二。奴隷少年
私の一番得意な魔法は、『転移魔法』です。
一度行った場所のみ転移できるというのではなく、かの有名なブルー・キャットのシークレットな道具の一つで、例のドアに似た効果のあるドアなし版みたいな感じです。
いつものように転移魔法で王都の中心にある図書館に行って魔法書を読んでいると、派手でケバい香水臭のするオバさんが美少年の首にリードをつけて歩いてくるのが見えました。
私は、図書館の利用時間内なら転移魔法で来て図書館に籠もる許可を図書館長さんに貰いましたが、あれは不健全なので許可されないと思うのですが...
そんなことを思っていたら、案の定、あのオバさんは図書館員さんに追い出されていました。
そういえば、この世界には『奴隷市場』があったはずです。
確か、攻略対象の一人ダニエル・ウラヌスがゲームでの私にそこで買われる設定だったはず。
正直なことろ、ゲームでの設定と同じようにダニエル・ウラヌスを買うつもりはありませんでした。

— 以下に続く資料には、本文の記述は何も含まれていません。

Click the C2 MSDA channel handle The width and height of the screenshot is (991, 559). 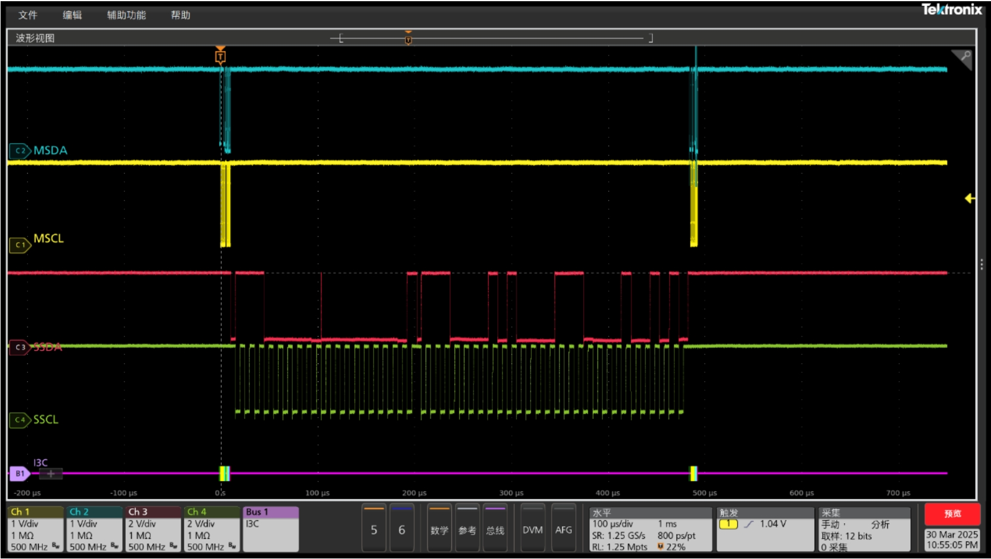pyautogui.click(x=20, y=151)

ですが、さっきのオバさんと美少年の様子を見ると、なぜだか彼を買いに行かないといけないという使命感に駆られました。不思議ですね。
では、早速セバスチャンに相談してみましょう。
奴隷市場というのは、その名の通り奴隷を売り買いする場所。
畑や工場での労働力、娼婦や男娼として、奴隷を販売するのが主戦力。
ダニエル・ウラヌスの場合は、確か借金の方として両親に売られたと記憶しています。
私の要領を得ない下手くそな説明になぜかセバスチャンが納得して、翌日、奴隷市場に行くことになりました。
そして来ました、奴隷市場。
私の同行者は、セバスチャンと死んだ目をしたクマの着ぐるみを着たメイドのリーマです。
なぜか、奇異の目で見られています。おかしいな。
私が奇異の目で見られているのを不思議に思い、唸っているとセバスチャンが突っ込んできました。
「お嬢様、もしやご自分の年齢をお忘れになっていませんか?」
ん?私の、年齢...?
美幼女な姉に会って前世を思い出してから、すっかり現在の自分の年齢を忘れていました。いけない、いけない。
現在、私は四歳の幼女。
『執事+謎の着ぐるみを着た人+いたいけな幼女』。
うん。確かに、奇異の目で見られてもおかしくない組み合わせです。
すっかり、失念していました。
「ところで、お嬢様。ご友人が欲しければ、旦那様と奥様にご相談して同じ年の子どもを紹介してもらった方がよいと思うのですが」
「無理ですね。それで友人を作れば、いずれお姉様のワガママを叶えるために、お父様とお母様はせっかくできたお友だちと私を引き離しかねません」
「確かに、ヴァージニア様のためなら旦那様と奥様はしかねませんね」
「でしょう。それに、例えそうなってもお金で買った物なら諦めがつきますし 」
「素晴らしい!確かに、その程度の価値だと諦めが付きますね。では、どのような奴隷をご希望で?」
「美少年で」
「なら、男娼でございますね。さすがにお嬢様がその場に行くのはまずいので、リーマに適当に選んでもらいましょう」
「じゃあ、リーズナブルな価格の美少年で」
「さすがはお嬢様」
男娼が売っている場所が気にならないと言えばウソになりますが、自分がお世話になっている人に下手に逆らえないので、大人しく自分で買いに行くのは諦めました。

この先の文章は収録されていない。